- Exercise description -
Lay out every line of the entries below as a Markdown table with the columns No. and Line, numbering the rows in order. Leave out blank lines.

Entries from a dataset:
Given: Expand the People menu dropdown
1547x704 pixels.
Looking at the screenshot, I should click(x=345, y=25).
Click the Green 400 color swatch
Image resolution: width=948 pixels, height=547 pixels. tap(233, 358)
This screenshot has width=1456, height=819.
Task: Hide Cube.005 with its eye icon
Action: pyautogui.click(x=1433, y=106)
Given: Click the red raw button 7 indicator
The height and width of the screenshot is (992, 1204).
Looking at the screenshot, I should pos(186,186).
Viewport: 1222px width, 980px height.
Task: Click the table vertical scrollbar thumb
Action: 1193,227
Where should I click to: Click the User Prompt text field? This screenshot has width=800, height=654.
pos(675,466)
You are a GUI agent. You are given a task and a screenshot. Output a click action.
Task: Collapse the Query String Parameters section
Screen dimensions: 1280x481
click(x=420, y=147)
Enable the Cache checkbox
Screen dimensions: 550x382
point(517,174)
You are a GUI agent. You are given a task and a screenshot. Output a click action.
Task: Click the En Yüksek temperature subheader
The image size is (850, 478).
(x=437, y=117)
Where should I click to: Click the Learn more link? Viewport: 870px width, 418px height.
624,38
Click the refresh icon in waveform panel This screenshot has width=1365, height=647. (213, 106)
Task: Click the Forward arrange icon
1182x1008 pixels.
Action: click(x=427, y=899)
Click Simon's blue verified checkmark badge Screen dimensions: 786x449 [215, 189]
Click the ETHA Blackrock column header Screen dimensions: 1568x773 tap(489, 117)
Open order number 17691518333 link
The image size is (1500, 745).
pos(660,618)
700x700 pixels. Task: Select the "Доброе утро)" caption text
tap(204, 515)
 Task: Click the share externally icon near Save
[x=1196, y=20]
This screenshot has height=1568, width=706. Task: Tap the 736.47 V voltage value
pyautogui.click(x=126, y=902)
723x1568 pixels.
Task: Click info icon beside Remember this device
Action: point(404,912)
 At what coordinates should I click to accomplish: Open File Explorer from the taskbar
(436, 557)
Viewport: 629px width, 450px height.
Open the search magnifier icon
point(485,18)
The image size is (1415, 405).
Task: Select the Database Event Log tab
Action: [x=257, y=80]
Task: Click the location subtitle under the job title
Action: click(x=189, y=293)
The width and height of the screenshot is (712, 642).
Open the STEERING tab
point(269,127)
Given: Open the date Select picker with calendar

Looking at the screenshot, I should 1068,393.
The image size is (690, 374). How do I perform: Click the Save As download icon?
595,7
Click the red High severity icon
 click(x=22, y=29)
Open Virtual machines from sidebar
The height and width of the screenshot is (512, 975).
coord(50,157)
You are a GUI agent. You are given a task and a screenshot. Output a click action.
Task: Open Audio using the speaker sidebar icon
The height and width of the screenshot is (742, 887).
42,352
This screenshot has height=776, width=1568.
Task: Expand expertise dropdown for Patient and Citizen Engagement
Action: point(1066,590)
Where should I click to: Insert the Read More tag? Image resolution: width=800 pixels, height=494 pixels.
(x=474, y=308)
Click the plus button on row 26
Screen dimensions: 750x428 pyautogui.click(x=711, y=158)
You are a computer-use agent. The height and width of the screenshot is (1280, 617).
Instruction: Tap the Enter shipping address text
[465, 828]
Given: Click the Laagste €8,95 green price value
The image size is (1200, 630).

- The solution -
| No. | Line |
|---|---|
| 1 | Given: Expand the People menu dropdown |
| 2 | 1547x704 pixels. |
| 3 | Looking at the screenshot, I should click(x=345, y=25). |
| 4 | Click the Green 400 color swatch |
| 5 | Image resolution: width=948 pixels, height=547 pixels. tap(233, 358) |
| 6 | This screenshot has width=1456, height=819. |
| 7 | Task: Hide Cube.005 with its eye icon |
| 8 | Action: pyautogui.click(x=1433, y=106) |
| 9 | Given: Click the red raw button 7 indicator |
| 10 | The height and width of the screenshot is (992, 1204). |
| 11 | Looking at the screenshot, I should pos(186,186). |
| 12 | Viewport: 1222px width, 980px height. |
| 13 | Task: Click the table vertical scrollbar thumb |
| 14 | Action: 1193,227 |
| 15 | Where should I click to: Click the User Prompt text field? This screenshot has width=800, height=654. |
| 16 | pos(675,466) |
| 17 | You are a GUI agent. You are given a task and a screenshot. Output a click action. |
| 18 | Task: Collapse the Query String Parameters section |
| 19 | Screen dimensions: 1280x481 |
| 20 | click(x=420, y=147) |
| 21 | Enable the Cache checkbox |
| 22 | Screen dimensions: 550x382 |
| 23 | point(517,174) |
| 24 | You are a GUI agent. You are given a task and a screenshot. Output a click action. |
| 25 | Task: Click the En Yüksek temperature subheader |
| 26 | The image size is (850, 478). |
| 27 | (x=437, y=117) |
| 28 | Where should I click to: Click the Learn more link? Viewport: 870px width, 418px height. |
| 29 | 624,38 |
| 30 | Click the refresh icon in waveform panel This screenshot has width=1365, height=647. (213, 106) |
| 31 | Task: Click the Forward arrange icon |
| 32 | 1182x1008 pixels. |
| 33 | Action: click(x=427, y=899) |
| 34 | Click Simon's blue verified checkmark badge Screen dimensions: 786x449 [215, 189] |
| 35 | Click the ETHA Blackrock column header Screen dimensions: 1568x773 tap(489, 117) |
| 36 | Open order number 17691518333 link |
| 37 | The image size is (1500, 745). |
| 38 | pos(660,618) |
| 39 | 700x700 pixels. Task: Select the "Доброе утро)" caption text |
| 40 | tap(204, 515) |
| 41 |  Task: Click the share externally icon near Save |
| 42 | [x=1196, y=20] |
| 43 | This screenshot has height=1568, width=706. Task: Tap the 736.47 V voltage value |
| 44 | pyautogui.click(x=126, y=902) |
| 45 | 723x1568 pixels. |
| 46 | Task: Click info icon beside Remember this device |
| 47 | Action: point(404,912) |
| 48 |  At what coordinates should I click to accomplish: Open File Explorer from the taskbar |
| 49 | (436, 557) |
| 50 | Viewport: 629px width, 450px height. |
| 51 | Open the search magnifier icon |
| 52 | point(485,18) |
| 53 | The image size is (1415, 405). |
| 54 | Task: Select the Database Event Log tab |
| 55 | Action: [x=257, y=80] |
| 56 | Task: Click the location subtitle under the job title |
| 57 | Action: click(x=189, y=293) |
| 58 | The width and height of the screenshot is (712, 642). |
| 59 | Open the STEERING tab |
| 60 | point(269,127) |
| 61 | Given: Open the date Select picker with calendar |
| 62 | Looking at the screenshot, I should 1068,393. |
| 63 | The image size is (690, 374). How do I perform: Click the Save As download icon? |
| 64 | 595,7 |
| 65 | Click the red High severity icon |
| 66 |  click(x=22, y=29) |
| 67 | Open Virtual machines from sidebar |
| 68 | The height and width of the screenshot is (512, 975). |
| 69 | coord(50,157) |
| 70 | You are a GUI agent. You are given a task and a screenshot. Output a click action. |
| 71 | Task: Open Audio using the speaker sidebar icon |
| 72 | The height and width of the screenshot is (742, 887). |
| 73 | 42,352 |
| 74 | This screenshot has height=776, width=1568. |
| 75 | Task: Expand expertise dropdown for Patient and Citizen Engagement |
| 76 | Action: point(1066,590) |
| 77 | Where should I click to: Insert the Read More tag? Image resolution: width=800 pixels, height=494 pixels. |
| 78 | (x=474, y=308) |
| 79 | Click the plus button on row 26 |
| 80 | Screen dimensions: 750x428 pyautogui.click(x=711, y=158) |
| 81 | You are a computer-use agent. The height and width of the screenshot is (1280, 617). |
| 82 | Instruction: Tap the Enter shipping address text |
| 83 | [465, 828] |
| 84 | Given: Click the Laagste €8,95 green price value |
| 85 | The image size is (1200, 630). |